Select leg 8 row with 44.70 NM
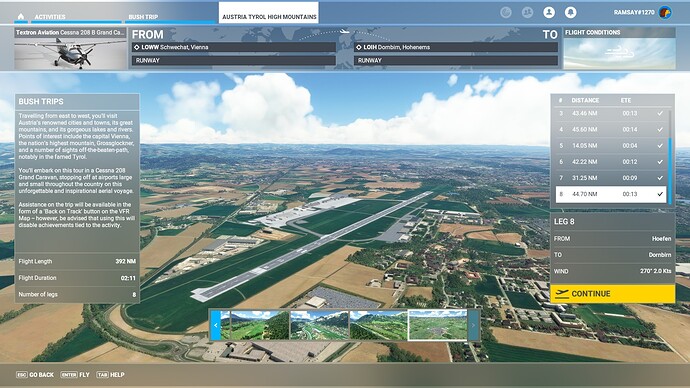 [x=611, y=194]
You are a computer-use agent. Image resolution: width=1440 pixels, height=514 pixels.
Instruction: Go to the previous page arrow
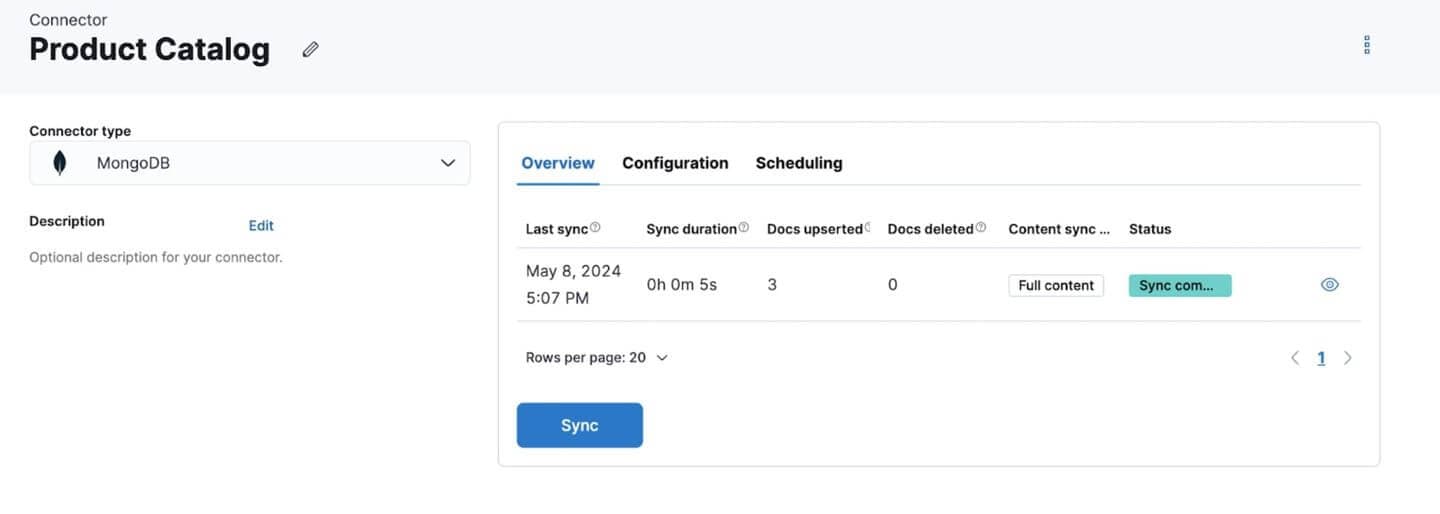tap(1295, 358)
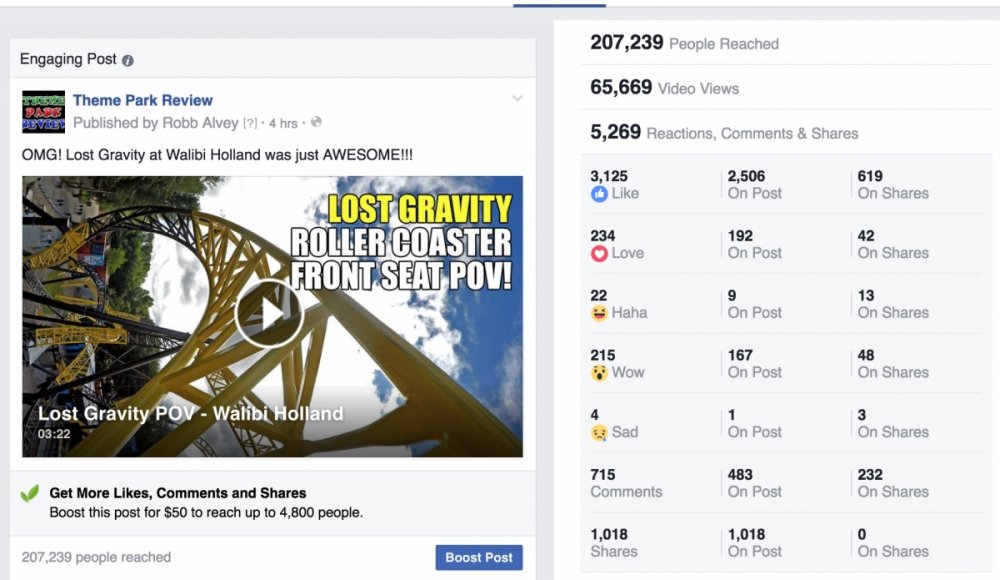Click the Lost Gravity roller coaster thumbnail
The image size is (1000, 580).
pos(272,316)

▶ **To do**: Write out all of the rows above again, swapping "previous" for "next" and leaving everything else unchanged. Omit the pictures from your answer.

▶ **Response**:
Select leg 8 row with 44.70 NM
 [x=611, y=194]
You are a computer-use agent. Image resolution: width=1440 pixels, height=514 pixels.
Instruction: Go to the next page arrow
tap(1295, 358)
Click the Lost Gravity roller coaster thumbnail
The image size is (1000, 580).
pos(272,316)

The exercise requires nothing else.